Mensagem
de Natal 2020
O Natal da fragilidade e da fraternidade
O Natal é um dos momentos mais belos do ano, da vida
familiar e social e até universal. Mesmo os não crentes podem sentir nesta
celebração cristã algo de fascinante, algo que toca o íntimo, um encanto
especial que faz aflorar os mais belos e profundos sentimentos. De facto evoca
recordações de ternura e bondade suscita a atenção para os valores humanos
fundamentais: o dom da vida, a família, a paz, a gratuidade e solidariedade.
Este ano paira sobre esta festa a sombra da pandemia que nos deixa abatidos, ansiosos, com medo, desolados e entristece os nossos corações. Impõe-nos viver o Natal de modo diferente, mais simples e sóbrio. Devemos respeitar as exigências e recomendações sanitárias mesmo adaptando horários compatíveis com o recolher obrigatório. Porém, o vírus não pode extinguir o amor, a esperança e a alegria natalícias. Não renunciaremos às celebrações da fé próprias do Natal.
“O
Coração do Natal”: Deus na fragilidade da nossa carne
A
atual situação é também um apelo a recuperar a verdade do Natal na sua
autenticidade e no seu significado tantas vezes ofuscados pelo
consumismo e pela festa exterior. Não podemos esquecer o cenário deste momento
que traz consigo dificuldades e feridas pessoais, familiares e sociais e que
vamos celebrar o Natal dentro de uma experiência de fragilidade. Mais
necessidade temos de viver a espiritualidade própria que nos ajude a superar
esta pandemia.
Não nos limitamos a comemorar o aniversário do nascimento
de Jesus. Celebramos um mistério sempre atual: o mistério de Deus que se fez
homem, carne humana, para ser e permanecer Deus connosco. Celebramos um ato de
Deus totalmente inesperado: Deus faz-se menino indefeso como quem estende os
seus ternos braços para abraçar a todos. Naquele menino torna-se tão próximo de
cada um de nós que podemos tratá-lo por tu e manter com ele uma relação de
profundo afeto. Naquele menino manifesta-se Deus Amor. Vem habitar a nossa
pobreza e fragilidade para partilhar o seu amor, a sua luz, esperança e paz.

Excerto da listagem
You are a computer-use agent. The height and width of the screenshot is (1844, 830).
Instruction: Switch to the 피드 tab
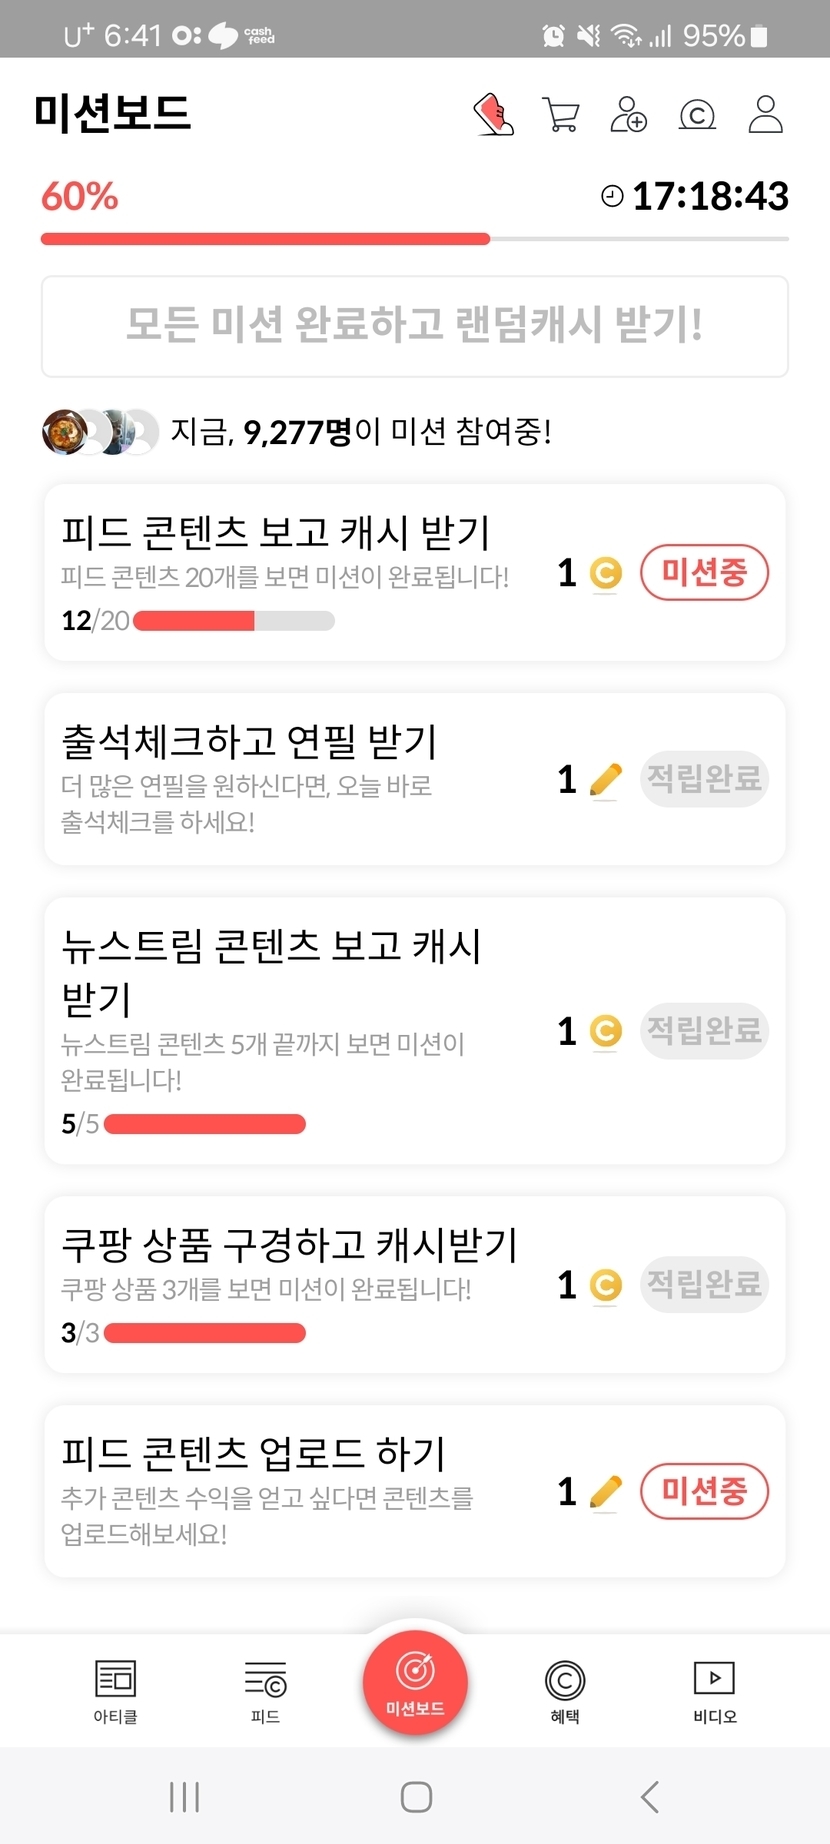pyautogui.click(x=265, y=1691)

Lista de tarefas
A - Traduza para inglês a seguinte frase da mensagem de Natal: "Porém, o vírus não pode extinguir o amor, a esperança e a alegria natalícias."
B - Resuma a mensagem de Natal em duas frases.
C - Segundo a mensagem de Natal, para que valores humanos fundamentais o Natal suscita a atenção?

Lista de respostas
A - However, the virus cannot extinguish the love, hope and joy of Christmas.

B - A mensagem apresenta o Natal como um dos momentos mais belos do ano, que evoca ternura e valores humanos fundamentais, mas que neste ano é vivido sob a sombra da pandemia, de modo mais simples e sóbrio, respeitando as recomendações sanitárias, sem renunciar às celebrações da fé. Apela a recuperar a verdade do Natal, tantas vezes ofuscada pelo consumismo, e lembra que se celebra o mistério de Deus que se fez menino e veio habitar a nossa pobreza e fragilidade para partilhar o seu amor, luz, esperança e paz.

C - O dom da vida, a família, a paz, a gratuidade e a solidariedade.